Goal of the exercise:
Your task is to retype each line of the data below exactly.
[[ Dataset extract open ]]
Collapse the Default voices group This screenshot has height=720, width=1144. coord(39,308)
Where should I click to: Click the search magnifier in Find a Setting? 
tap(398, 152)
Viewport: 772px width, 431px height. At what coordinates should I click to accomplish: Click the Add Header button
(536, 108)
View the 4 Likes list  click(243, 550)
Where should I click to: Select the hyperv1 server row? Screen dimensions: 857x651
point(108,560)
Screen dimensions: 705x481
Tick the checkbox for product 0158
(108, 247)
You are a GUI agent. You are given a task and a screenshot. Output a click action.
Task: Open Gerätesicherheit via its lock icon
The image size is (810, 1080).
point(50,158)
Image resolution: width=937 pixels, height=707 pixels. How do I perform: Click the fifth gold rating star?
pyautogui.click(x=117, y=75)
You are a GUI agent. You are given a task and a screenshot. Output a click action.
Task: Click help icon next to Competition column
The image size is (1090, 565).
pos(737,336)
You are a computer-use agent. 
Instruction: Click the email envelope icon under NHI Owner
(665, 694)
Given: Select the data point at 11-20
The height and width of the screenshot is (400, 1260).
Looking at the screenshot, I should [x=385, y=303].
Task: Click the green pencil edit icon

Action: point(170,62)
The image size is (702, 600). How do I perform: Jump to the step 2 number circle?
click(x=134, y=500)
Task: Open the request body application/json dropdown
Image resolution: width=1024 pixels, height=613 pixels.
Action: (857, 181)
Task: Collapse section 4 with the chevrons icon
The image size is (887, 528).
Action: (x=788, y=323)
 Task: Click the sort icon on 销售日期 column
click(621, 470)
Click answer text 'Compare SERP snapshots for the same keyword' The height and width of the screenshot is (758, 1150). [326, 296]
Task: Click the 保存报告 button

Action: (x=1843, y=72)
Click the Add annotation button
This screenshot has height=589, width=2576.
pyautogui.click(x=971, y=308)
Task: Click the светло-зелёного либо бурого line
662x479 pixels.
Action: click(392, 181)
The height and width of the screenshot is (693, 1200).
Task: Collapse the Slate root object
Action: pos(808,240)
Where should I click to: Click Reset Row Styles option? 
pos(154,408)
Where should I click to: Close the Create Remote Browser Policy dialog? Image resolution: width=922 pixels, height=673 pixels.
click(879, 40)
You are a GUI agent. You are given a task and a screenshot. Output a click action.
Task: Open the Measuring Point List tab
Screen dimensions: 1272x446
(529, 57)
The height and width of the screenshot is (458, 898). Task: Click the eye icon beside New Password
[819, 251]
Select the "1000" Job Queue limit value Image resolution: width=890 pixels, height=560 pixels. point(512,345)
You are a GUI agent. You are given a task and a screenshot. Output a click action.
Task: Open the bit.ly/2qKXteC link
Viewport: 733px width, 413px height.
[[ Dataset extract closed ]]
Solution:
Collapse the Default voices group This screenshot has height=720, width=1144. coord(39,308)
Where should I click to: Click the search magnifier in Find a Setting? 
tap(398, 152)
Viewport: 772px width, 431px height. At what coordinates should I click to accomplish: Click the Add Header button
(536, 108)
View the 4 Likes list  click(243, 550)
Where should I click to: Select the hyperv1 server row? Screen dimensions: 857x651
point(108,560)
Screen dimensions: 705x481
Tick the checkbox for product 0158
(108, 247)
You are a GUI agent. You are given a task and a screenshot. Output a click action.
Task: Open Gerätesicherheit via its lock icon
The image size is (810, 1080).
point(50,158)
Image resolution: width=937 pixels, height=707 pixels. How do I perform: Click the fifth gold rating star?
pyautogui.click(x=117, y=75)
You are a GUI agent. You are given a task and a screenshot. Output a click action.
Task: Click help icon next to Competition column
The image size is (1090, 565).
pos(737,336)
You are a computer-use agent. 
Instruction: Click the email envelope icon under NHI Owner
(665, 694)
Given: Select the data point at 11-20
The height and width of the screenshot is (400, 1260).
Looking at the screenshot, I should [x=385, y=303].
Task: Click the green pencil edit icon

Action: point(170,62)
The image size is (702, 600). How do I perform: Jump to the step 2 number circle?
click(x=134, y=500)
Task: Open the request body application/json dropdown
Image resolution: width=1024 pixels, height=613 pixels.
Action: (857, 181)
Task: Collapse section 4 with the chevrons icon
The image size is (887, 528).
Action: (x=788, y=323)
 Task: Click the sort icon on 销售日期 column
click(621, 470)
Click answer text 'Compare SERP snapshots for the same keyword' The height and width of the screenshot is (758, 1150). [326, 296]
Task: Click the 保存报告 button

Action: (x=1843, y=72)
Click the Add annotation button
This screenshot has height=589, width=2576.
pyautogui.click(x=971, y=308)
Task: Click the светло-зелёного либо бурого line
662x479 pixels.
Action: click(392, 181)
The height and width of the screenshot is (693, 1200).
Task: Collapse the Slate root object
Action: pos(808,240)
Where should I click to: Click Reset Row Styles option? 
pos(154,408)
Where should I click to: Close the Create Remote Browser Policy dialog? Image resolution: width=922 pixels, height=673 pixels.
click(879, 40)
You are a GUI agent. You are given a task and a screenshot. Output a click action.
Task: Open the Measuring Point List tab
Screen dimensions: 1272x446
(529, 57)
The height and width of the screenshot is (458, 898). Task: Click the eye icon beside New Password
[819, 251]
Select the "1000" Job Queue limit value Image resolution: width=890 pixels, height=560 pixels. point(512,345)
You are a GUI agent. You are given a task and a screenshot. Output a click action.
Task: Open the bit.ly/2qKXteC link
Viewport: 733px width, 413px height.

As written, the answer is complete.